The other thing is, I think, the Port of New Orleans. I think that mayors have not historically put enough focus on partnering with the port. So, there are just millions of dollars worth of goods that come through New Orleans in the port on a daily basis and for the most part they come in and go right through and we don’t even touch them, right? Well, I think that there are two main investments that we can make that will cause us to be able to get some business from the port. The first is that when ships are coming through, they have to get their goods off the ship and either onto either on to a truck or onto a railroad car, right? And we don’t have the kind of intermodal tools that gets stuff from the boat to the truck or the boat to the railroad. So, people actually come through New Orleans and go to another port because they have better intermodal processes.
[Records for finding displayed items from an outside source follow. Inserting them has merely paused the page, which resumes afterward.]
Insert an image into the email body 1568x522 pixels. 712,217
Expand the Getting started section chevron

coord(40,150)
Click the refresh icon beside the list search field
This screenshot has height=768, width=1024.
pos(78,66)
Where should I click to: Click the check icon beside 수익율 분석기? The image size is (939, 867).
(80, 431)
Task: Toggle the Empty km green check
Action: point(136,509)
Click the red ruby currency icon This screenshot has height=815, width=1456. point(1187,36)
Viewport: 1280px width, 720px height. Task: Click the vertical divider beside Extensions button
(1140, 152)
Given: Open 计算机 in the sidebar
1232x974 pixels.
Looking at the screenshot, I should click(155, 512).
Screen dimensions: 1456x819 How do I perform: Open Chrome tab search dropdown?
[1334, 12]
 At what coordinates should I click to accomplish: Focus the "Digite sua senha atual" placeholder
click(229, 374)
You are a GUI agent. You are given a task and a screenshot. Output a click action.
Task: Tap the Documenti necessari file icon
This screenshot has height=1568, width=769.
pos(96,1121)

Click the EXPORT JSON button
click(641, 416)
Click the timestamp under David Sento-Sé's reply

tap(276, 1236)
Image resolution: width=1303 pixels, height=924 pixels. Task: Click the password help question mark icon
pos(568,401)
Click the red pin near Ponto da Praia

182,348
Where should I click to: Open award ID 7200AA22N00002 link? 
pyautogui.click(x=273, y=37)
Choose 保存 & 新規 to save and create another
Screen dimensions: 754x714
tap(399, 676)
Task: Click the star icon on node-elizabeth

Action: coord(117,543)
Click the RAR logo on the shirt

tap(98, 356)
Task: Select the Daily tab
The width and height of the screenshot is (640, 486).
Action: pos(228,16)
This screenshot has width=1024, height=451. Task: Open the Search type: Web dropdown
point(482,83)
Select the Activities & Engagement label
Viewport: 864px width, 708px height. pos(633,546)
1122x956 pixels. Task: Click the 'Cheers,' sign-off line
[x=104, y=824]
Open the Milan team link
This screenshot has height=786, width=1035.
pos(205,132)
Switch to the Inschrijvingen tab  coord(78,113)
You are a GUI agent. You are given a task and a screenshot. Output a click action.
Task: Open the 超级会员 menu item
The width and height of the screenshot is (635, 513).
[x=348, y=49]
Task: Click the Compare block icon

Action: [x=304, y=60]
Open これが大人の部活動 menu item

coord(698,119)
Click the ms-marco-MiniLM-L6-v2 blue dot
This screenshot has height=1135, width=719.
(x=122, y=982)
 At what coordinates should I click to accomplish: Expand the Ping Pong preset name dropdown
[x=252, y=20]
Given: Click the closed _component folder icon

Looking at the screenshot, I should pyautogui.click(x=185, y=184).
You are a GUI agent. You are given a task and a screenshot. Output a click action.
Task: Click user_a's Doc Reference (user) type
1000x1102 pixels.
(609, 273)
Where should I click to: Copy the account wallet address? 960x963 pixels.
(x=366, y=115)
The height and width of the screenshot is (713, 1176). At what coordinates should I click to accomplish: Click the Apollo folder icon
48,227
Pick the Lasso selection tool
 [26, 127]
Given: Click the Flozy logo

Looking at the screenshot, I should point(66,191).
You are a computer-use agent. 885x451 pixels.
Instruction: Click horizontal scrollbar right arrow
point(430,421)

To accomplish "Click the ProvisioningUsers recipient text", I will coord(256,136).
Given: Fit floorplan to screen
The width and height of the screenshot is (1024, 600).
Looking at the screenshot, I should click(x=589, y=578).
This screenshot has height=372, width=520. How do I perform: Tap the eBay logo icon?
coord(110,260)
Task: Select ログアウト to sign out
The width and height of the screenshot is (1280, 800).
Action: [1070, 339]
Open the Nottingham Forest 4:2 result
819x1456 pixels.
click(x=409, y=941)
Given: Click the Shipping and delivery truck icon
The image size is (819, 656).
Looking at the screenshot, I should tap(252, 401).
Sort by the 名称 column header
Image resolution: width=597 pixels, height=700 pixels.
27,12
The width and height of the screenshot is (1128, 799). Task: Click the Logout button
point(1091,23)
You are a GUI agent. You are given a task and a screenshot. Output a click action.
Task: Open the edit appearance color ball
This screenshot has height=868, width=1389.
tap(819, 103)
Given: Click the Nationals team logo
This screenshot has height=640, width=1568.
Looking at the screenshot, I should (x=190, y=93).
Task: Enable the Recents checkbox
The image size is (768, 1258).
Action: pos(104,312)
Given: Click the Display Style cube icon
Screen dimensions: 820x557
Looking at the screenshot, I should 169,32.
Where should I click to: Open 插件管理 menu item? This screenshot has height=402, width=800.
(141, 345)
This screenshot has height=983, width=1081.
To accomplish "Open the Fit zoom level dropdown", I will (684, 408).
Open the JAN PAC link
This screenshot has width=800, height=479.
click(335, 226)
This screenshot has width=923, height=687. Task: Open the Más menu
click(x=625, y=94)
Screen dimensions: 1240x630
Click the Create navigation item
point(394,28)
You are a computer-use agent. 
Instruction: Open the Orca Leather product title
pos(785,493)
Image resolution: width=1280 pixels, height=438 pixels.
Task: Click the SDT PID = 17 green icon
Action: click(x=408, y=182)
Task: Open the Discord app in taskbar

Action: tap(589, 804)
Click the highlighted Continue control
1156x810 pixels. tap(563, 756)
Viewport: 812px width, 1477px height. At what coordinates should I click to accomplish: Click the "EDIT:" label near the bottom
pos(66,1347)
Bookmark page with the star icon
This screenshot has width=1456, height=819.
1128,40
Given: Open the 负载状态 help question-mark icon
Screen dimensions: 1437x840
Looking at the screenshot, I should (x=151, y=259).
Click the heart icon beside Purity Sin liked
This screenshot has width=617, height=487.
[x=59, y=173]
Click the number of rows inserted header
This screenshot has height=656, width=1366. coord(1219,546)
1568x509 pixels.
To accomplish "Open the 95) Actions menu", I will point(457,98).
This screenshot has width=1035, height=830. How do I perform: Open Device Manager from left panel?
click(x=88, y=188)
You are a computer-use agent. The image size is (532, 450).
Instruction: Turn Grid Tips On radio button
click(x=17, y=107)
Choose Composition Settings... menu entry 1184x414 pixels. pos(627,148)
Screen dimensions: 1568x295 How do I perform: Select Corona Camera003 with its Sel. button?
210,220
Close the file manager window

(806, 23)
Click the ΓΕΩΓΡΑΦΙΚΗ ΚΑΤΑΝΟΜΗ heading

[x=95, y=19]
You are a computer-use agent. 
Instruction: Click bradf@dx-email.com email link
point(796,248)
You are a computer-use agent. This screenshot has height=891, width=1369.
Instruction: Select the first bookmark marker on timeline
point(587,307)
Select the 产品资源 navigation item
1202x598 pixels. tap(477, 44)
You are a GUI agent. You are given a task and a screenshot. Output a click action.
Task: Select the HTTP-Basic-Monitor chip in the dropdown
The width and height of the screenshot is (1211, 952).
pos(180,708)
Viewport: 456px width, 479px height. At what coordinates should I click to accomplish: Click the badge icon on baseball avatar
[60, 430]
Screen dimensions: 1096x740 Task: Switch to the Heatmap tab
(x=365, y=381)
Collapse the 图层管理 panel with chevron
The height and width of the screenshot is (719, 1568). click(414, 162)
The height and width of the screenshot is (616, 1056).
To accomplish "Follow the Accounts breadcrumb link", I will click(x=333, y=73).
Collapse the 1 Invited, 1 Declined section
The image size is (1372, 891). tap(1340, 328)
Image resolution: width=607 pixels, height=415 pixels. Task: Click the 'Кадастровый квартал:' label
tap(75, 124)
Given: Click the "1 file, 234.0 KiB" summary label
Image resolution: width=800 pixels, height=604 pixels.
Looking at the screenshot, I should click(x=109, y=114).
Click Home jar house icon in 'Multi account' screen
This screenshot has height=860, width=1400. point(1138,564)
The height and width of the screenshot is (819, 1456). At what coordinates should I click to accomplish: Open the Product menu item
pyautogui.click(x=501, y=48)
So we should invest in the intermodal processes and the city should actually make an investment or back the investment so that the city actually gets a cut of it, but it’s also that we create some business opportunities there, because there are businesses at every other port in the country and all that they do is just move goods from one mode of transportation to another.So I think that’s one investment for us to make.


The second is that a lot of these goods come in as raw goods and they go onto some other place in America so that they can be made into something. And so we need to add value to the raw goods so that they can be used, so that whatever is being done somewhere else, they can say you can do it right here in New Orleans. And I think that the best place for us; we have this vast area in New Orleans East that’s completely underused and I think one of the best things we can do is to figure out what most of the goods are that are coming through the port and then offer business incentives for folks to do production that adds value to those goods. And so we’ll have to set up, again, physical districts that wait for those goods, and I think New Orleans East is a great place to do that because we have so much vast, vacant land.